Transcribe sin cambios, del texto sobre los trescientos veintiún días que aparece más abajo, todo lo que va desde "Lo único que sabes" hasta "lo has conseguido.", ambos incluidos.

TEXTO FUENTE
|---|
Son las ocho y media pasadas. El tráfico es el mismo de siempre, la misma sucesión de semáforos y pasos de peatones que se han convertido en una coreografía rutinaria. La radio murmura de fondo, pero no escucho realmente. Mente en piloto automático, como cada mañana.
Dejas a las niñas en el colegio. Un beso rápido, un "que tengáis un buen día" y la puerta del coche se cierra. Un instante de silencio antes de que el mundo vuelva a llenarse de ruido. Sacas el móvil del bolsillo sin pensar, un gesto aprendido, mecánico. Miras la pantalla sin verla y justo cuando estás a punto de guardarlo, algo te hace detenerte. Una secuencia de números. 3 2 1.
Tu primer pensamiento es una cuenta atrás. ¿Preparados? ¿Listos? ¡YA! Una reacción infantil, un eco de otra época. Pero en cuanto el "¡ya!" resuena en tu cabeza, te das cuenta de que los números no están separados, forman una cifra, una que conoces demasiado bien. Una que se ha convertido en un peso constante sobre tus hombros: trescientos veintiún días desde aquella mañana en la que todo cambió.
Trescientos veintiún días desde que tu vida se paró en seco. Trescientos veintiún días desde que aprendiste, a la fuerza, que el tiempo no se mide en minutos ni en horas, sino en avances minúsculos, en revisiones médicas, en pruebas, en esperas interminables. Y sin embargo, sabes que eres afortunado. Porque de todos los escenarios posibles, te tocó el menos doloroso. Pero que sea el menos doloroso no quiere decir que no duela. Duele. Pesa. Pesa tanto como la incertidumbre que sigue ahí, implacable: ¿cuánto va a durar esto? ¿Cuándo podremos volver a tener una vida normal?
Y lo peor no es solo la incertidumbre, sino la sensación de vacío. Casi un año en el que sientes que no has hecho nada con tu vida, que no has avanzado, que te has quedado suspendido en el tiempo como una pompa de jabón se queda suspendida antes de explotar. Un año en el que todo lo que construiste parece haberse detenido y tú, atrapado en esa burbuja invisible, solo puedes observar cómo los demás siguen adelante mientras tú sigues en el mismo punto.
Lo único que sabes con certeza es lo que te dicen los médicos en cada revisión y lo que sientes cada noche cuando el cansancio te vence antes de que puedas siquiera plantearte si has avanzado algo o si simplemente has sobrevivido a otro día igual al de ayer, al de anteayer y al de mañana. Porque en esta carrera no hay una línea de meta clara, no hay un "¡ya!" que marque el final y te permita parar, tomar aire y sentir que lo has conseguido.
Pero sigues. Un día más. Otro después de ese. Y otro. Porque aunque pesa, aunque duele, aunque a veces parece que todo es un eterno punto muerto, sigues adelante.
Mientras tanto, desde fuera, todo parece diferente. La pregunta, bienintencionada, es siempre la misma: "¿Cómo vas?" "¿Cómo estás?" Y la respuesta también: "Estoy divino, maravilloso, inmejorable, la duda ofende 😉". Sonríes con una mueca que parece una sonrisa y que, a fuerza de practicar, has hecho tuya. No te quejas, ¿para qué? El dolor y la carga son tuyos, nadie puede aliviarlos.
Así que haces lo único que puedes hacer: obedecer a los médicos, hacer tus ejercicios y seguir adelante. Porque en eso, y solo en eso, se ha transformado tu vida. Y al final del día, te repites a ti mismo el único mantra que parece tener sentido: "Haz lo que puedas, con lo que tengas, donde estés". Con eso, otro día más acaba y se suma a la cuenta.
|---|
DATOS PROPORCIONADOS

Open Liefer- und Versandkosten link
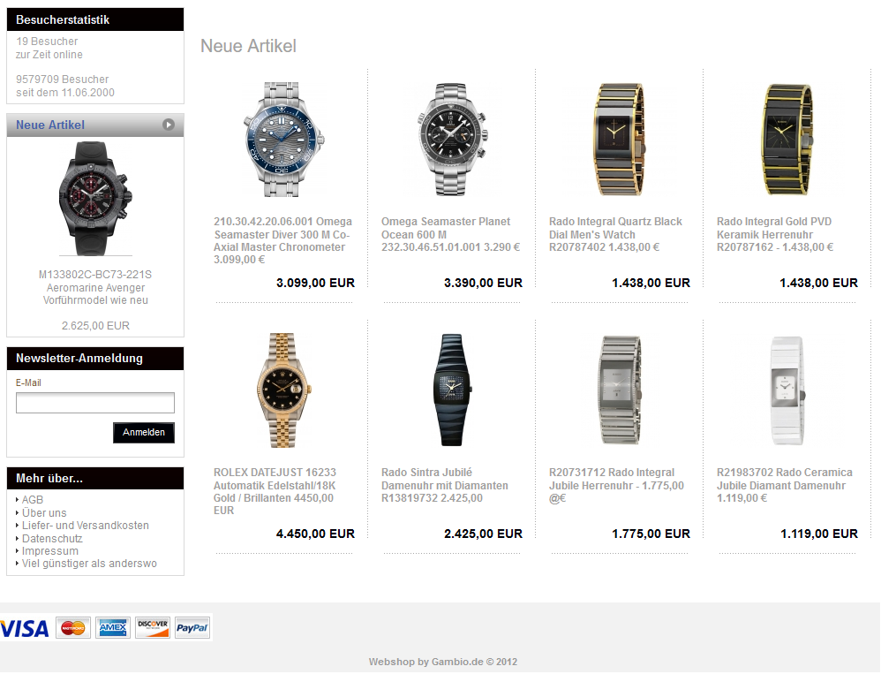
|---|
SOLUCIÓN
Lo único que sabes con certeza es lo que te dicen los médicos en cada revisión y lo que sientes cada noche cuando el cansancio te vence antes de que puedas siquiera plantearte si has avanzado algo o si simplemente has sobrevivido a otro día igual al de ayer, al de anteayer y al de mañana. Porque en esta carrera no hay una línea de meta clara, no hay un "¡ya!" que marque el final y te permita parar, tomar aire y sentir que lo has conseguido.